Combien de récriminations ne se sont pas élevées contre cette fatale entreprise qui coûtait un sang si noble et si précieux ! car il faut la gloire du triomphe et la joie du succès, pour ne pas jeter des regards trop amers autour de soi en voyant tant de places vides et tant de braves cœurs éteints. Le soir, les rapports marquaient 3338 hommes hors de combat ou disparus. Sur ce chiffre, 150 officiers (1).

(1) Détail des pertes de l'armée française dans la matinée du 18: 37 officiers tués, 17 disparus; 1544 sous-officiers et soldats tués ou disparus. 96 officiers et 1644 hommes entrés aux ambulances.

Le 7 juin, disait-on, on avait mécontenté la fortune en ne voulant pas prévoir le cas où, maître des positions, du mamelon Vert, on pourrait s'élancer avec des réserves sérieuses sur le réduit de Malakoff; le 18, on l'avait imprudemment tentée, et elle se vengeait par un refus.

Notre rôle ne nous permet pas d'entrer dans ces différentes appréciations, et d'en constater, ou d'en combattre la valeur.

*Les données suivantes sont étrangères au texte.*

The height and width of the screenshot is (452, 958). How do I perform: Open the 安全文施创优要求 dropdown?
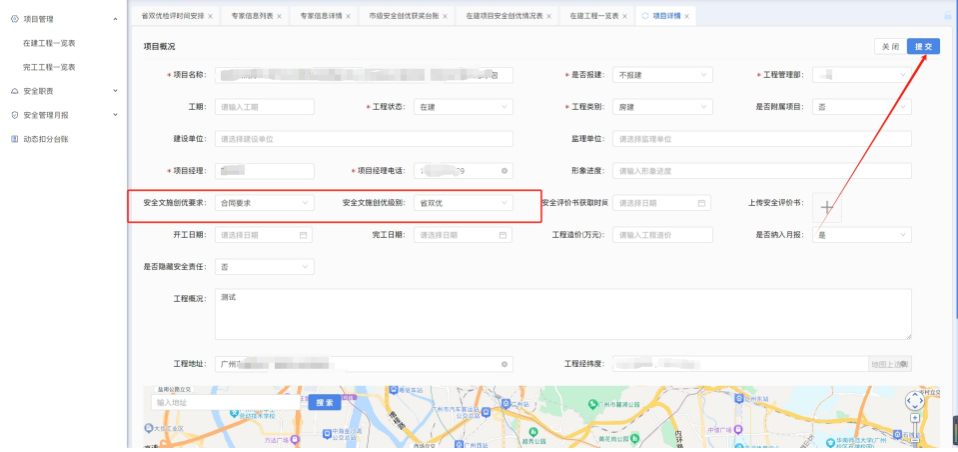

Les Russes, toutefois, ne tentèrent même pas de profiter du succès de leur défense pour nous inquiéter sérieusement dans nos lignes avancées. Notre mouvement de retraite s'opéra paisiblement sur tous les points, et pendant la nuit les travaux du génie avancèrent avec audace.

LXXIII. Il est facile de comprendre quelle anxiété régnait parmi les troupes qui devaient opérer à l'extérieur.

La veille, le général Bosquet avait été informé du jour et de l'heure fixés pour l'attaque; il devait, d'après les instructions qu'il avait reçues, se tenir prêt à marcher selon les ordres qui lui parviendraient. Aussi toutes les dispositions furent prises dans la nuit; les cartouches furent comptées, et chaque homme reçut quatre journées de vivres.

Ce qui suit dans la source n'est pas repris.